In his 40 years as a home builder, Mr. Toll says, he
has never seen a slump unfold like the current one. "I've never seen a
downturn in housing without a downturn in employment or... some
macroeconomic nasty condition that took housing down along with other
elements of the economy," he says. "This time, you've got low
unemployment, you've got job creation, you've got a stable stock market
and relatively low interest rates."...

In much of the country, property markets began cooling
rapidly in the second half of last year. Home builders were still
turning out houses at a rapid clip, and the surge of new and previously
occupied homes on the market convinced buyers there was no need to
hurry. Over the past year, the number of previously occupied homes
listed for sale nationwide has risen nearly 40%. In some metropolitan
areas, including Orlando and Phoenix, the supply has quadrupled.

I never got that excited about the run-up in the price of my home, so I won't worry too much if it falls again.   For the average homeowner, the paper-price run-up of housing prices doesn't really have much meaning unless they are considering moving soon to a lower-home-price area or they are going to retire and downsize.  My house supposedly doubled in value in the last four years.  We went out shopping for a home in the area, and you know what?  All the other prices doubled too.  I could trade my current house for about the same house I could trade it for four years ago.  The only really beneficial effect was that the increase in home equity made for useful collateral in a business loan I took out.

Of course, the home speculators may take a bath - there are several latecomers to the speculation / spec home business in my neighborhood who are holding houses that won't sell for the huge prices they are asking.  I posted that this was coming over a year ago, using a model for contrarian investing I learned at the Harvard Business School:  Do the opposite of what doctors and dentists are doing.

3 Comments

  1. Anna:

    I sent that last link to my husband, a doctor. :) We were talking about an investment a group of doctors are making, and I pointed out to him that doctors are about the stupidest investors there are. They have absolutely no brain for business, and that's why the insurance companies are running the health care show right now. They're just now getting wise to the fact that they shouldn't be signing every health care contract that comes across their desk. I also think that as a group, they are more trusting of business deals and contracts. I really don't know why. For example, they don't realize that a proposed contract is just a PROPOSED contract, and they can make a counter-proposal if they want. Nope, they just sign away, thinking they can't make changes to any of the terms as written.
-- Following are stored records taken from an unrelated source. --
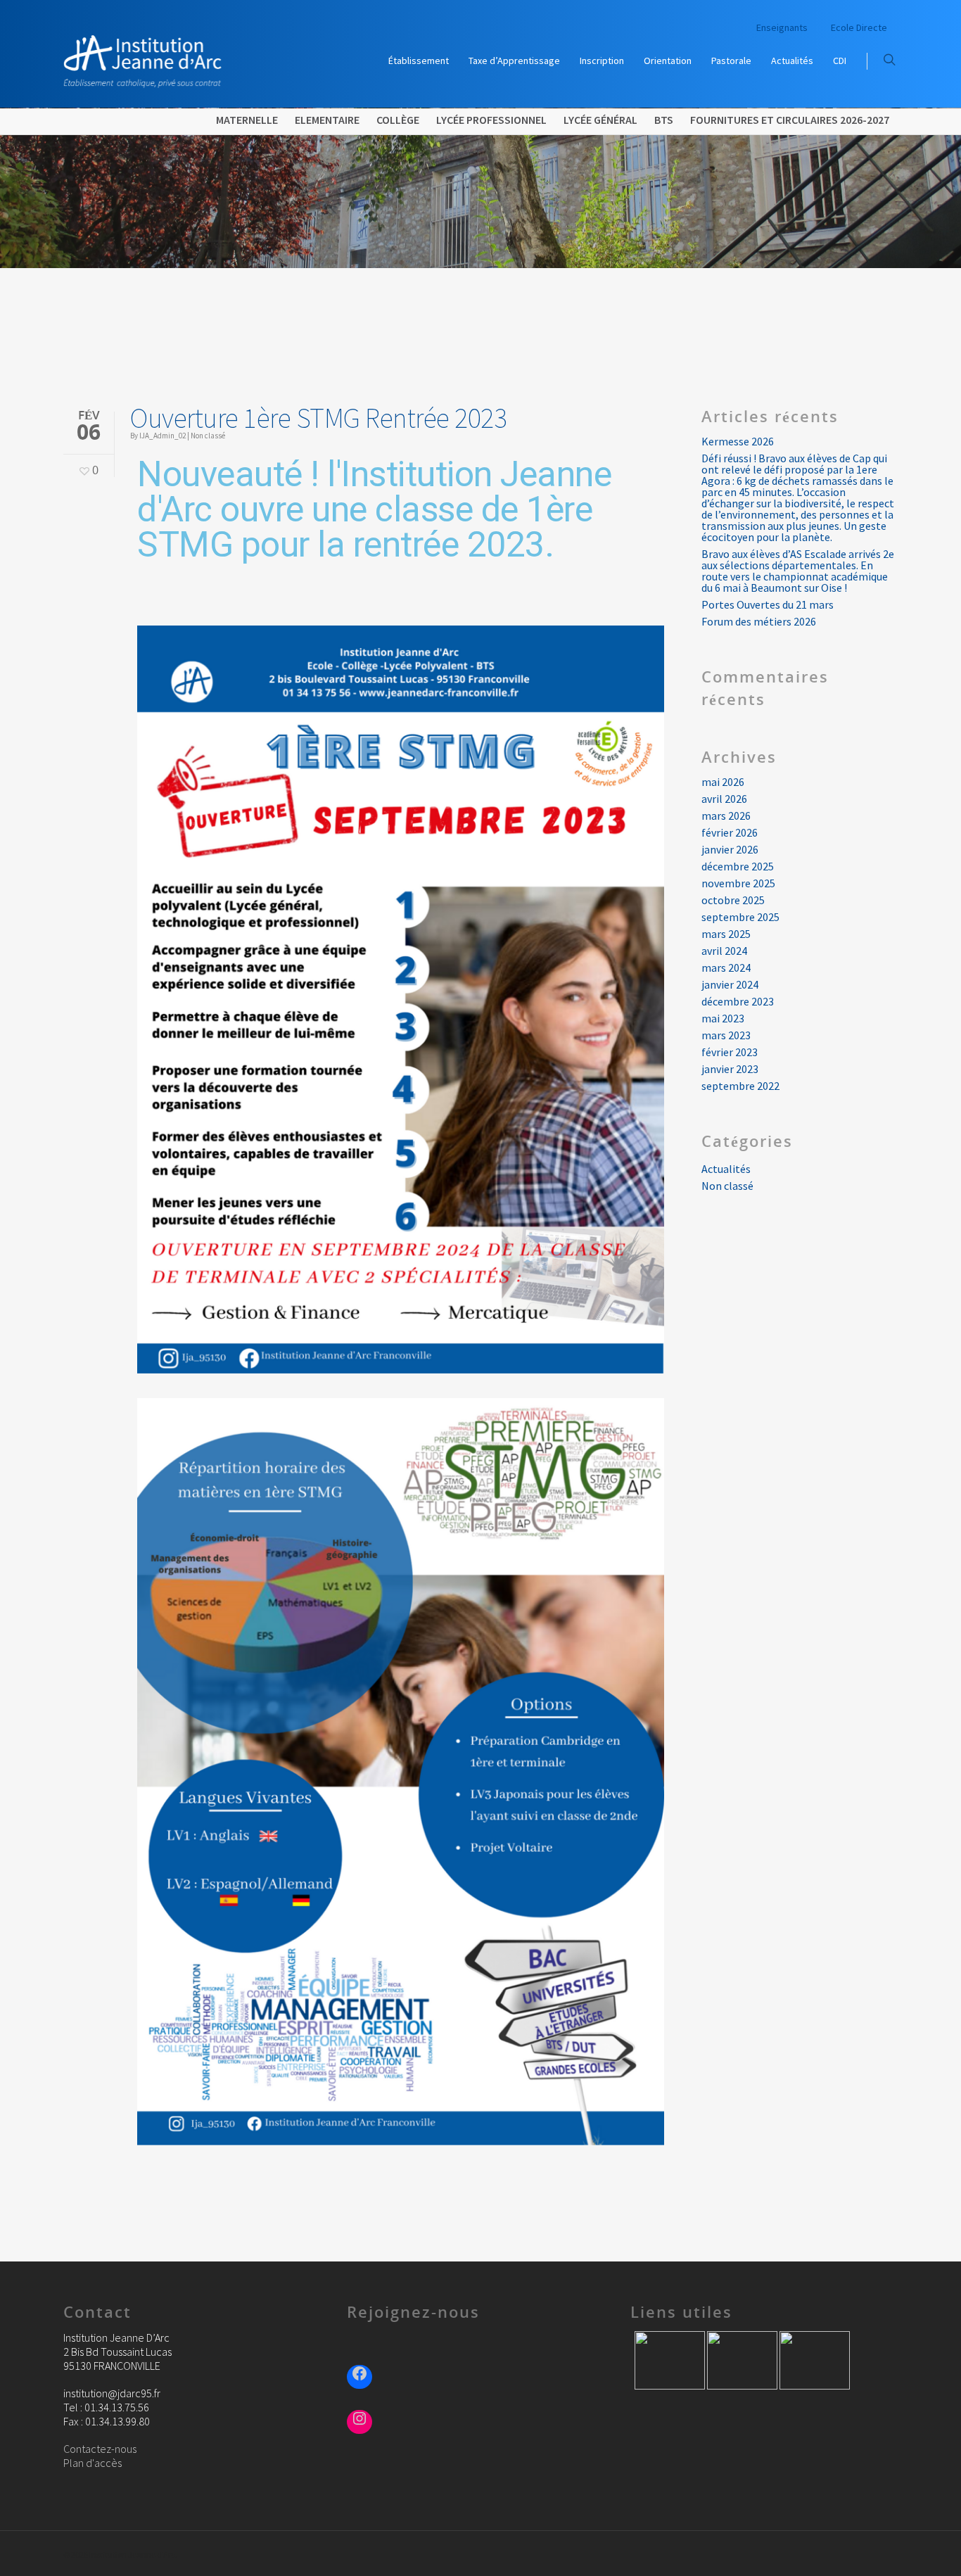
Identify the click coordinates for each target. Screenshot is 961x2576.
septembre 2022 (740, 1085)
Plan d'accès (92, 2463)
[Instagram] (359, 2420)
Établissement (418, 60)
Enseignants (782, 27)
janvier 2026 (729, 849)
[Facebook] (359, 2375)
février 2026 (729, 832)
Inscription (602, 60)
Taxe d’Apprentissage (514, 60)
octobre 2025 (733, 900)
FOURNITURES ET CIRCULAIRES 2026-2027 (789, 120)
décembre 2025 (737, 866)
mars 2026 (726, 815)
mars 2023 (726, 1035)
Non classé (208, 435)
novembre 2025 (738, 883)
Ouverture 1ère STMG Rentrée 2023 (318, 418)
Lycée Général (600, 120)
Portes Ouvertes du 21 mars (767, 604)
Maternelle (247, 120)
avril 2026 (724, 798)
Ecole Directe (859, 27)
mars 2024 (726, 967)
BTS (663, 120)
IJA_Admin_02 (162, 435)
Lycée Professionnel (491, 120)
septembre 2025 (740, 916)
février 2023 (729, 1052)
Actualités (792, 60)
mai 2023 (722, 1018)
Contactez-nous (99, 2449)
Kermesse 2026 (737, 441)
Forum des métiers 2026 (758, 621)
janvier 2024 (729, 984)
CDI (839, 60)
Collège (397, 120)
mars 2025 (726, 933)
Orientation (668, 60)
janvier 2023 (729, 1068)
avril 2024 (724, 950)
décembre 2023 (737, 1001)
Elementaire (327, 120)
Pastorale (731, 60)
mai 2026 (722, 781)
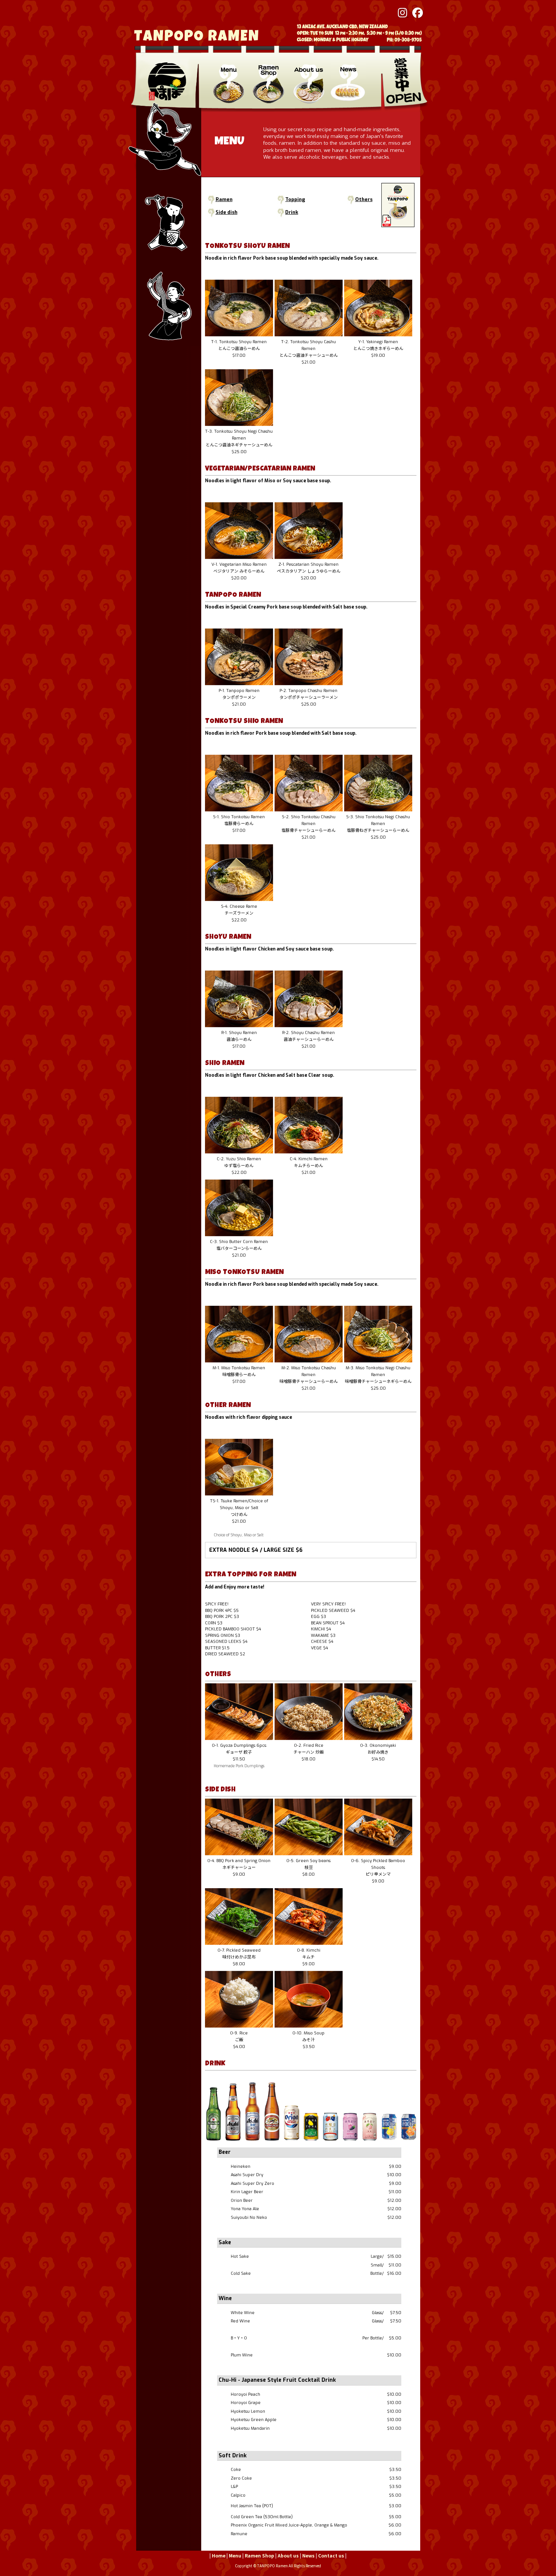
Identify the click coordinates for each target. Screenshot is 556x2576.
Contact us (331, 2555)
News (308, 2555)
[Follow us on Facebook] (415, 14)
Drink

    Maybe they just have more money to lose than the average folks.

  2. edhopper:

    Many, many Americans used the increased "value" of their homes to take out HELOCs. Not to improve their homes or start a business, but to keep their life style going.
    The Home ATM is closed and many more homeowners will suffer than you think.

  3. Matt:

    The reason he's never seen a slump like "this one" is that this one isn't a slump...just a return to sanity. The markets that are cooling now are the ones that have been _insanely_ overheated for years. Whereas the markets that didn't explode in the housing bubble aren't burning now.

    People still need to live somewhere. The demand for housing will never go away. It's only the folks so stupid they actually built plans around their houses doubling in value every couple of years _indefinitely_ that will suffer from this.